Not until the development of path analysis by Sewall Wright in the 1920s that the discipline started to pay attention to causation. Then, it remained dormant until the Causal Revolution (quoted Judea Pearl's words). This revolution introduced the calculus of causation which includes (1) causal diagrams), and (2) a symbolic language
The world has been using $P(Y|X)$ (statistics use to derive this), but what we want is to compare the difference between
- $P(Y|do(X))$: treatment group
- $P(Y|do(not-X))$: control group
Hence, we can see a clear difference between $P(Y|X) \neq P(Y|do(X))$
The conclusion we want to make from data is counterfactuals: **What would have happened had we not do X?**
To teach a robot to make inference, we need inference engine
![p. 12 [@Pearl_2018]](images/Figure%20I.png "Inference Engine"){style="display: block; margin: 1em auto" width="600" height="400"}
Levels of cognitive ability to be a causal learner:
1. Seeing
2. Doing
3. Imagining
Ladder of causation (associated with levels of cognitive ability as well):
1. Association: conditional probability, correlation, regression
2. Intervention
3. Counterfactuals
+-----------------+-------------+-------------------------------------------+------------------------------------------------------------+
| Level | Activity | Questions | Examples |
+=================+=============+===========================================+============================================================+
| Association | Seeing | What is? | What does a symptom tell me about a disease? |
| | | | |
| $P(y|x)$ | | How would seeing X change my belief in Y? | |
+-----------------+-------------+-------------------------------------------+------------------------------------------------------------+
| Intervention | Doing | What if? | What if I spend more time learning, will my result change? |
| | | | |
| $P(y|do(x),z)$ | Intervening | What if I do X? | |
+-----------------+-------------+-------------------------------------------+------------------------------------------------------------+
| Counterfactuals | Imagining | Why?\ | What if I stopped smoking a year ago? |
| | | was it X that caused Y? | |
| $P(y_x|x',y')$ | | | |
| | | What if I had acted differently | |
+-----------------+-------------+-------------------------------------------+------------------------------------------------------------+
Table by [@pearl2019seven, p. 57]
You cannot define causation from probability alone
If you say X causes Y if X raises the probability of Y." On the surface, it might sound intuitively right. But when we translate it to probability notation: $P(Y|X) >P(Y)$ , it can't be more wrong. Just because you are seeing X (1st level), it **doesn't mean** the probability of Y increases.

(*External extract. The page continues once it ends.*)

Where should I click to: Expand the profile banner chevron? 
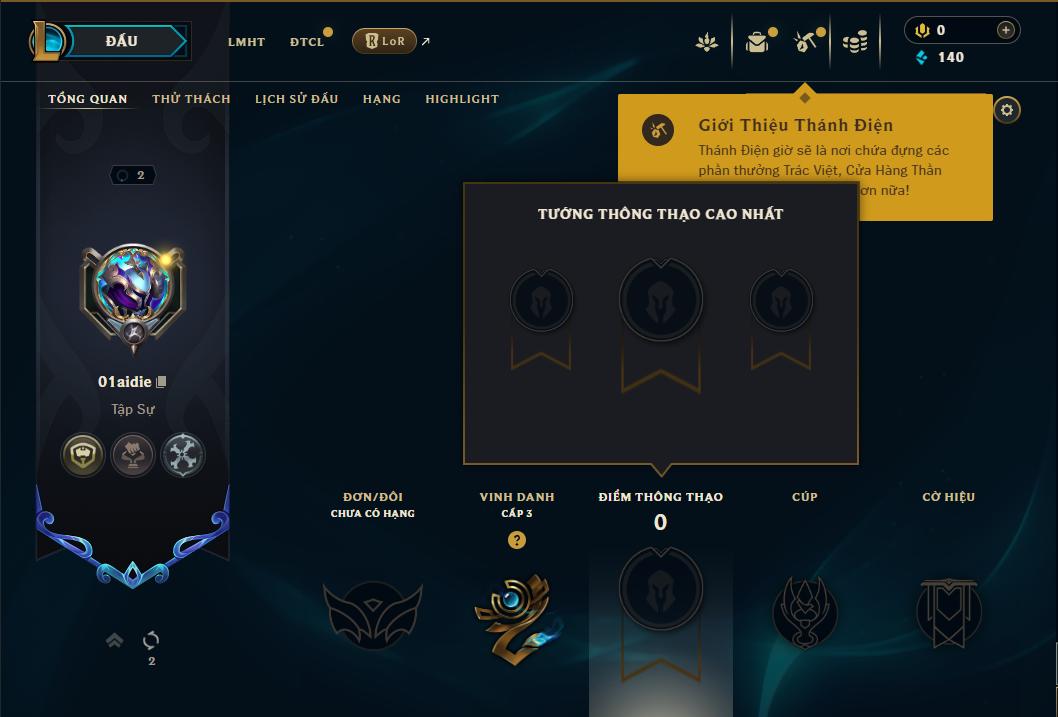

It could be either that (1) X causes Y, or (2) Z affects both X and Y. Hence, people might use **control variables**, which translate: $P(Y|X, Z=z) > P(Y|Z=z)$, then you can be more confident in your probabilistic observation. However, the question is how can you choose $Z$
With the invention of the do-operator, now you can represent X causes Y as
$$
P(Y|do(X)) > P(Y)
$$
and with the help of causal diagram, now you can answer questions at the 2nd level (Intervention)
Note: people under econometrics might still use "Granger causality" and "vector autoregression" to use the probability language to represent causality (but it's not).
The 7 tools for Structural Causal Model framework [@pearl2019seven]:
1. Encoding Causal Assumptions - transparency and testability (with graphical representation)
2. Do-calculus and the control of confounding: "back-door"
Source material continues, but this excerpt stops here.